DOMANDE:
- 1) Nel testo sul processo al vino, chi aveva disposto il rinvio a giudizio?
- 2) Riprendi il testo sul processo al vino dopo la sua ultima frase e proseguilo.

SEZIONE DI TESTO:

«Colpevole, ma solo verso minori e donne in gravidanza, assolto per gli altri capi di imputazione (112, 590, 589 co. I e IV del codice penale) perché il fatto non costituisce reato». C’era attesa per la sentenza di condanna o assoluzione del vino: imputato finito sotto (finto) processo per i suoi effetti sulla salute. Il rinvio a giudizio era stato disposto dall’Ordine dei medici e degli odontoiatri della Provincia di Milano. Il verdetto, invece, è stato pronunciato la sera del 18 settembre dalla giudice Nunzia Gatto (già Avvocato Generale della Procura di Milano), incaricata di presiedere il processo che si è tenuto nella sede di Confcommercio, con tanto di arringhe e testimoni chiamati a sostenere l’impianto accusatorio o smentirlo.

DATI DA ANALIZZARE:
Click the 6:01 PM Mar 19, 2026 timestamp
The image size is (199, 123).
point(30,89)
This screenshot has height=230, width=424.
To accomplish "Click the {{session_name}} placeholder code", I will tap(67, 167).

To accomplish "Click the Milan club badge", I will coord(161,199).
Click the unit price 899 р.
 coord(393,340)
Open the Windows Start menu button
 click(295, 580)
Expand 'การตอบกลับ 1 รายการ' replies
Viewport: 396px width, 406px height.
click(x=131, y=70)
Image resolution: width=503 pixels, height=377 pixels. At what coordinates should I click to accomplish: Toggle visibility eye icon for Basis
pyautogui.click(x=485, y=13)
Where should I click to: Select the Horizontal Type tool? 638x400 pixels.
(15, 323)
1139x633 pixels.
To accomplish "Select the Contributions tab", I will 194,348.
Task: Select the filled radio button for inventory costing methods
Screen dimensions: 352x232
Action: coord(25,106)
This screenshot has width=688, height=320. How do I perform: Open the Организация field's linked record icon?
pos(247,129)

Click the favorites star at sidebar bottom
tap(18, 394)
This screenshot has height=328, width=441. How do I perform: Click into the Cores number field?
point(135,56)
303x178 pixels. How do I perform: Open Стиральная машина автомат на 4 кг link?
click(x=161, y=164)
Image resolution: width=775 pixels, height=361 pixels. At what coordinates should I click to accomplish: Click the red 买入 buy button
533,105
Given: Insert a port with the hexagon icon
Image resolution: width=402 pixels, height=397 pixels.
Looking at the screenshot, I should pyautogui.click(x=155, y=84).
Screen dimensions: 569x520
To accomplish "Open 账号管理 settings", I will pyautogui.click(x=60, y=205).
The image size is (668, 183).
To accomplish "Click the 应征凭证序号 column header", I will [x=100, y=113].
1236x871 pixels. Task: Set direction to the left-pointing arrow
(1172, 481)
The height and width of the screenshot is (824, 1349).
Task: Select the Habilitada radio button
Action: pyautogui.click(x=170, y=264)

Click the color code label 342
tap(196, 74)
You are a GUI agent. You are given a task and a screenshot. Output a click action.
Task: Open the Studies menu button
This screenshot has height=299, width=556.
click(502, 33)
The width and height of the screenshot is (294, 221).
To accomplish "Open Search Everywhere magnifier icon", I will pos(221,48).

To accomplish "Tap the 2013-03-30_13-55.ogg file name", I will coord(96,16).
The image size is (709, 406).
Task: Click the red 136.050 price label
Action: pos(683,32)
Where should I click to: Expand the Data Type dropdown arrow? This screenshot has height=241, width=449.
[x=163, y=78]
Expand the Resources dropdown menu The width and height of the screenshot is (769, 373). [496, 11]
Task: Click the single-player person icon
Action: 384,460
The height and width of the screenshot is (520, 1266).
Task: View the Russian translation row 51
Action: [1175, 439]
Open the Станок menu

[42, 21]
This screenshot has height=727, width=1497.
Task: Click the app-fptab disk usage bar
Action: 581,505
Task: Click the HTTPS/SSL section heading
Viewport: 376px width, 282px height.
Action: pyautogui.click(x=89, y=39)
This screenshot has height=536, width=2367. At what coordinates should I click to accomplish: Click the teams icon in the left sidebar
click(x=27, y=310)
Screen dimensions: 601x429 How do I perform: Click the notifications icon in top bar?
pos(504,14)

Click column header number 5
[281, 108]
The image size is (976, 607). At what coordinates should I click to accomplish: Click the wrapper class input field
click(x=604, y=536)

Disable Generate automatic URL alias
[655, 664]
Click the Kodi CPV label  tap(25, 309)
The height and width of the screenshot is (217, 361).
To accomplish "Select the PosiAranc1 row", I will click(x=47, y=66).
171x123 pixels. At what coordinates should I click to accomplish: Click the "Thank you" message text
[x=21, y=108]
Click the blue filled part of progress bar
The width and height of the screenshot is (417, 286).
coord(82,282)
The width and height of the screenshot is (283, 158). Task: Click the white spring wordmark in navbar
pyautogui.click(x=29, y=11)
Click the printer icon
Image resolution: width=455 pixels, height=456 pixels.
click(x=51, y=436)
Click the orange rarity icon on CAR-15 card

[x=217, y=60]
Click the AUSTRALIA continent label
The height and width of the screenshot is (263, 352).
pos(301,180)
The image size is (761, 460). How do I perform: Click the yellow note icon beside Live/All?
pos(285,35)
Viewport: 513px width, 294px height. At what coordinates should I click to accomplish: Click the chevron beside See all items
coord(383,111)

RISPOSTE:
- 1) L'Ordine dei medici e degli odontoiatri della Provincia di Milano.

- 2)
L’accusa era rappresentata dal magistrato Eugenio Fusco, che in estrema sintesi ha concluso la sua arringa con «A differenza di quanto si dice, il Vino non ha effetti benefici». Tra i testimoni dell’accusa, il neurologo Andrea Arighi che ha puntato il dito contro il vino: «Il consumo eccessivo e cronico di vino comporta danni neurologici, sia a breve che a lungo termine. L’alcol, metabolizzato in acetaldeide, una sostanza tossica, causa stress e danni alle cellule nervose».
Il pediatra Alberto Martelli ha parlato di «numeri sui consumi di etanolo fra i giovani allarmanti». Ma qui arriva la prima attenuante: «Il vino sembra rientrare in questo fenomeno molto marginalmente perché i giovani abusano perlopiù di superalcolici».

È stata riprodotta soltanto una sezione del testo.